Excerpt from a dataset
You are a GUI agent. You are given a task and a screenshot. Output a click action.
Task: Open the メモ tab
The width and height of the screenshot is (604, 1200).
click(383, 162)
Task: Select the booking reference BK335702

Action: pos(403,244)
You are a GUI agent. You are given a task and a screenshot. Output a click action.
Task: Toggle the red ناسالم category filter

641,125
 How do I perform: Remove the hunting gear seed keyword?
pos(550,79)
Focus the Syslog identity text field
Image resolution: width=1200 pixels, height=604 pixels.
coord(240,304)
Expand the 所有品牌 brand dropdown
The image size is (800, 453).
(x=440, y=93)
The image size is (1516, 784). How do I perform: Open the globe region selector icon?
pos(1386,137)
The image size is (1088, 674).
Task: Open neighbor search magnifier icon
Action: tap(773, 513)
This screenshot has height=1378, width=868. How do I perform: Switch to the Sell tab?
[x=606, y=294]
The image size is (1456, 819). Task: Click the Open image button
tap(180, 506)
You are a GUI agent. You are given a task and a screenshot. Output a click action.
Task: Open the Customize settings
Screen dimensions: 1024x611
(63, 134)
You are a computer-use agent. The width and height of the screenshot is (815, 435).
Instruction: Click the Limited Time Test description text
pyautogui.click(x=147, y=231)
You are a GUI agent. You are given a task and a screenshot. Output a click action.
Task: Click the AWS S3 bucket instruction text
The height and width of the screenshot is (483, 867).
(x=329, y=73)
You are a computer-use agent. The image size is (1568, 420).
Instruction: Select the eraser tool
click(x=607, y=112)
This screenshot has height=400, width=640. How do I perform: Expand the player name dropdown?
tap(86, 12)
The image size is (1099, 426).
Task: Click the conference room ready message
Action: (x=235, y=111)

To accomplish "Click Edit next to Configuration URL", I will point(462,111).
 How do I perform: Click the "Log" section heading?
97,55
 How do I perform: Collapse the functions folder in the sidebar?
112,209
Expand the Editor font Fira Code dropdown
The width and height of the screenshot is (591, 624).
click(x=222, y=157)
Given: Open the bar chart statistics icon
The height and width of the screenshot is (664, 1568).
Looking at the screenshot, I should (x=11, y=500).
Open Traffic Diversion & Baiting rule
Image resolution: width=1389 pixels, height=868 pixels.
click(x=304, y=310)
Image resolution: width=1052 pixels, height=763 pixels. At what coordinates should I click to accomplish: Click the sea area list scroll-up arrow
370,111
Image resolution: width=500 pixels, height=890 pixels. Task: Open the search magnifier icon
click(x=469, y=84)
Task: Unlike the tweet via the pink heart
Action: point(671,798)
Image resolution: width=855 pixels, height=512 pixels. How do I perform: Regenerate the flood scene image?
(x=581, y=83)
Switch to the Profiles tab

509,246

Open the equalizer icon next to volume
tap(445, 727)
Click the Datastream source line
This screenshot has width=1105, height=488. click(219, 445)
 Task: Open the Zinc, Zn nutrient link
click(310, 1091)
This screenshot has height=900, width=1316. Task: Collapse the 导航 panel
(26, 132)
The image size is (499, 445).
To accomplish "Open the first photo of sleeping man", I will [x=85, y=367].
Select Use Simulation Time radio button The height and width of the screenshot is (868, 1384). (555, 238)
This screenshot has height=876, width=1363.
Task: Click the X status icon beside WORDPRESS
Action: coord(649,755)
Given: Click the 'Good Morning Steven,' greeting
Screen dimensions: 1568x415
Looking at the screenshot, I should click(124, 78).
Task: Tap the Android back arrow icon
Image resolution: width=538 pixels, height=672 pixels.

Work to be completed -> Render the listing above as a Markdown table with the columns Row and Line, running from the start of the listing through the line holding "I will point(462,111).", inclusive, and leave out blank lines.

Solution to this problem ->
| Row | Line |
|---|---|
| 1 | You are a GUI agent. You are given a task and a screenshot. Output a click action. |
| 2 | Task: Open the メモ tab |
| 3 | The width and height of the screenshot is (604, 1200). |
| 4 | click(383, 162) |
| 5 | Task: Select the booking reference BK335702 |
| 6 | Action: pos(403,244) |
| 7 | You are a GUI agent. You are given a task and a screenshot. Output a click action. |
| 8 | Task: Toggle the red ناسالم category filter |
| 9 | 641,125 |
| 10 |  How do I perform: Remove the hunting gear seed keyword? |
| 11 | pos(550,79) |
| 12 | Focus the Syslog identity text field |
| 13 | Image resolution: width=1200 pixels, height=604 pixels. |
| 14 | coord(240,304) |
| 15 | Expand the 所有品牌 brand dropdown |
| 16 | The image size is (800, 453). |
| 17 | (x=440, y=93) |
| 18 | The image size is (1516, 784). How do I perform: Open the globe region selector icon? |
| 19 | pos(1386,137) |
| 20 | The image size is (1088, 674). |
| 21 | Task: Open neighbor search magnifier icon |
| 22 | Action: tap(773, 513) |
| 23 | This screenshot has height=1378, width=868. How do I perform: Switch to the Sell tab? |
| 24 | [x=606, y=294] |
| 25 | The image size is (1456, 819). Task: Click the Open image button |
| 26 | tap(180, 506) |
| 27 | You are a GUI agent. You are given a task and a screenshot. Output a click action. |
| 28 | Task: Open the Customize settings |
| 29 | Screen dimensions: 1024x611 |
| 30 | (63, 134) |
| 31 | You are a computer-use agent. The width and height of the screenshot is (815, 435). |
| 32 | Instruction: Click the Limited Time Test description text |
| 33 | pyautogui.click(x=147, y=231) |
| 34 | You are a GUI agent. You are given a task and a screenshot. Output a click action. |
| 35 | Task: Click the AWS S3 bucket instruction text |
| 36 | The height and width of the screenshot is (483, 867). |
| 37 | (x=329, y=73) |
| 38 | You are a computer-use agent. The image size is (1568, 420). |
| 39 | Instruction: Select the eraser tool |
| 40 | click(x=607, y=112) |
| 41 | This screenshot has height=400, width=640. How do I perform: Expand the player name dropdown? |
| 42 | tap(86, 12) |
| 43 | The image size is (1099, 426). |
| 44 | Task: Click the conference room ready message |
| 45 | Action: (x=235, y=111) |
| 46 | To accomplish "Click Edit next to Configuration URL", I will point(462,111). |